> **Requests**
A – In the Kafka consumer settings excerpt, what is the default value of heartbeat_interval_ms?
B – Return everything in the Kafka consumer settings excerpt from "In cases when multiple inputs" down to "using this option.", copied word for word.

> **Excerpt provided**
** Begin **
The maximum amount of data the server should return for a fetch request. This is not an absolute maximum, if the first message in the first non-empty partition of the fetch is larger than this value, the message will still be returned to ensure that the consumer can make progress.

fetch_max_wait_ms

edit
  • Value type is number
  • Default value is 500 milliseconds.

The maximum amount of time the server will block before answering the fetch request if there isn’t sufficient data to immediately satisfy fetch_min_bytes. This should be less than or equal to the timeout used in poll_timeout_ms

fetch_min_bytes

edit
  • Value type is number
  • There is no default value for this setting.

The minimum amount of data the server should return for a fetch request. If insufficient data is available the request will wait for that much data to accumulate before answering the request.

group_id

edit
  • Value type is string
  • Default value is "logstash"

The identifier of the group this consumer belongs to. Consumer group is a single logical subscriber that happens to be made up of multiple processors. Messages in a topic will be distributed to all Logstash instances with the same group_id.

In cases when multiple inputs are being used in a single pipeline, reading from different topics, it’s essential to set a different group_id => ... for each input. Setting a unique client_id => ... is also recommended.

group_instance_id

edit
  • Value type is string
  • There is no default value for this setting.

The static membership identifier for this Logstash Kafka consumer. Static membership feature was introduced in KIP-345, available under Kafka property group.instance.id. Its purpose is to avoid rebalances in situations in which a lot of data has to be forwarded after a consumer goes offline. This feature mitigates cases where the service state is heavy and the rebalance of one topic partition from instance A to B would cause a huge amount of data to be transferred. A client that goes offline/online frequently can avoid frequent and heavy rebalances by using this option.

The group_instance_id setting must be unique across all the clients belonging to the same group_id. Otherwise, another client connecting with same group.instance.id value would cause the oldest instance to be disconnected. You can set this value to use information such as a hostname, an IP, or anything that uniquely identifies the client application.

In cases when multiple threads are configured and consumer_threads is greater than one, a suffix is appended to the group_instance_id to avoid collisions.

heartbeat_interval_ms

edit
  • Value type is number
  • Default value is 3000 milliseconds (3 seconds).

The expected time between heartbeats to the consumer coordinator. Heartbeats are used to ensure that the consumer’s session stays active and to facilitate rebalancing when new consumers join or leave the group. The value must be set lower than session.timeout.ms, but typically should be set no higher than 1/3 of that value. It can be adjusted even lower to control the expected time for normal rebalances.

isolation_level

edit
  • Value type is string
  • Default value is "read_uncommitted"
** End **
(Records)
** Begin **
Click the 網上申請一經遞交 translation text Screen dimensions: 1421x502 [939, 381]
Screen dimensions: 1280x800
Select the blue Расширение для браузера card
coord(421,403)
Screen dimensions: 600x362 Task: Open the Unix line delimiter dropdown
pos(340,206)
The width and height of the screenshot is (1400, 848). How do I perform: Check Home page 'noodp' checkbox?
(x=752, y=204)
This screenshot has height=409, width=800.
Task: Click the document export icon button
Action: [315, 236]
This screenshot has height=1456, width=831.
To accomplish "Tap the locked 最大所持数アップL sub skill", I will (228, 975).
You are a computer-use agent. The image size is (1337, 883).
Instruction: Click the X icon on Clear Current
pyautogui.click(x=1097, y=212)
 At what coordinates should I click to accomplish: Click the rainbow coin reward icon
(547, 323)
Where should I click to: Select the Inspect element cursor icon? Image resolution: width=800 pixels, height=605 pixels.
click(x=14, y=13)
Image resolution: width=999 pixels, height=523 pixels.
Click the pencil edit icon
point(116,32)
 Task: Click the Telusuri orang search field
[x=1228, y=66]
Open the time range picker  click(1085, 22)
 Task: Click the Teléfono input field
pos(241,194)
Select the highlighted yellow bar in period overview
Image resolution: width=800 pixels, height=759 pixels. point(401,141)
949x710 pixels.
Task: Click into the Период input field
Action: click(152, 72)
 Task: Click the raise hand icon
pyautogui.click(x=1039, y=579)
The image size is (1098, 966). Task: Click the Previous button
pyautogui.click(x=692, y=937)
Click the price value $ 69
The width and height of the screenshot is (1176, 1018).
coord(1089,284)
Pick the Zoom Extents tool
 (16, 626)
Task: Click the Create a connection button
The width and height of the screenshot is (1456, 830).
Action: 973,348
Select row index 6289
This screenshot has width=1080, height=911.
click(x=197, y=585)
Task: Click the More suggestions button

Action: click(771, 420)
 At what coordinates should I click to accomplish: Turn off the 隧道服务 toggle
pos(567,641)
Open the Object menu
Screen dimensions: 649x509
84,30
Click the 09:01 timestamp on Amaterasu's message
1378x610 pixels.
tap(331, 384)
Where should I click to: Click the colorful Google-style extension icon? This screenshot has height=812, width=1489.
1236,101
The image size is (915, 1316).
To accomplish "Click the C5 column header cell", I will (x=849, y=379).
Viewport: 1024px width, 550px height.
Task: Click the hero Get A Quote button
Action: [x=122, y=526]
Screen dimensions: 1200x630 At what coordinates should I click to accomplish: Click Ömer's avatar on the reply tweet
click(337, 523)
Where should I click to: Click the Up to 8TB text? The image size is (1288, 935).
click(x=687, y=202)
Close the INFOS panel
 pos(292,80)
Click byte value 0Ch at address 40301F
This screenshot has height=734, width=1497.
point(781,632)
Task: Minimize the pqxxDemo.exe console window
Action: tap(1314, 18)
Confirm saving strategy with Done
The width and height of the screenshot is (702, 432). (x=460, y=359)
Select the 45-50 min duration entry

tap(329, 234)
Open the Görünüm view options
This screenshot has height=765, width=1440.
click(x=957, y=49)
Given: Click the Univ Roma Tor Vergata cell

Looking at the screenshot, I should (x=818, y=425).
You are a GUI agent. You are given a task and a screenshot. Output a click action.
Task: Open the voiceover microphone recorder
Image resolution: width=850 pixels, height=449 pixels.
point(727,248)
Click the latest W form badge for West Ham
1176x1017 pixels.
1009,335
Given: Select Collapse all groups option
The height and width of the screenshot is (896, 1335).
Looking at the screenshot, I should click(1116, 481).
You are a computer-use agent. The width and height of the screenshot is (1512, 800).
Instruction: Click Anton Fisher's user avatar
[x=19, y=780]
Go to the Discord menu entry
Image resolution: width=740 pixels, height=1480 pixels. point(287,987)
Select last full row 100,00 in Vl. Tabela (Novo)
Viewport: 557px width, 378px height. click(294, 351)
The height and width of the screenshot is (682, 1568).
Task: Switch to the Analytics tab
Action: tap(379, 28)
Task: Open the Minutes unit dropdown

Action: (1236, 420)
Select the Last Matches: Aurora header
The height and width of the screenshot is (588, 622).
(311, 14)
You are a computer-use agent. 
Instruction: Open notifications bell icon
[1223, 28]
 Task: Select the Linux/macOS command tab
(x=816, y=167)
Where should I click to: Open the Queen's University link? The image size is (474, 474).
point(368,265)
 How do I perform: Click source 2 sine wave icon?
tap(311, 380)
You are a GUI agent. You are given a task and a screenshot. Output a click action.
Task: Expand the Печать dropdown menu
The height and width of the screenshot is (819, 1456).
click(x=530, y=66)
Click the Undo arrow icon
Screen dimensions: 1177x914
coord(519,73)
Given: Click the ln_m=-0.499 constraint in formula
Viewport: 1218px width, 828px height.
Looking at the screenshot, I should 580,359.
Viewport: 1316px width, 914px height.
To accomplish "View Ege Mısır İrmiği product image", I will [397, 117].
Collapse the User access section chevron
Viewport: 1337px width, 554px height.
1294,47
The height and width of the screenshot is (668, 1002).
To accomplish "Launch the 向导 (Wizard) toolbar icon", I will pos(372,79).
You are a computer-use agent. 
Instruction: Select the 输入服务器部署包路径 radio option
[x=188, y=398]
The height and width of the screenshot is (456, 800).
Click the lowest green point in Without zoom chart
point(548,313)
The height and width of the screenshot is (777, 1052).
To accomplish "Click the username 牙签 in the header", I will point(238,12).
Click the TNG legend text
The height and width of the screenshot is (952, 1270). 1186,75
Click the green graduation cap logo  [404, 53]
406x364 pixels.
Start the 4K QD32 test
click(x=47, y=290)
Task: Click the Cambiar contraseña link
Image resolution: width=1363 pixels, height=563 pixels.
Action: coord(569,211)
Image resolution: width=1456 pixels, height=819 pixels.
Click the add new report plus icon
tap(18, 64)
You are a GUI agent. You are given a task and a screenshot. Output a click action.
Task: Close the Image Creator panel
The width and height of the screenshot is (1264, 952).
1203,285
** End **
> **Answer set**
A – 3000 milliseconds (3 seconds).

B –
In cases when multiple inputs are being used in a single pipeline, reading from different topics, it’s essential to set a different group_id => ... for each input. Setting a unique client_id => ... is also recommended.

group_instance_id

edit
  • Value type is string
  • There is no default value for this setting.

The static membership identifier for this Logstash Kafka consumer. Static membership feature was introduced in KIP-345, available under Kafka property group.instance.id. Its purpose is to avoid rebalances in situations in which a lot of data has to be forwarded after a consumer goes offline. This feature mitigates cases where the service state is heavy and the rebalance of one topic partition from instance A to B would cause a huge amount of data to be transferred. A client that goes offline/online frequently can avoid frequent and heavy rebalances by using this option.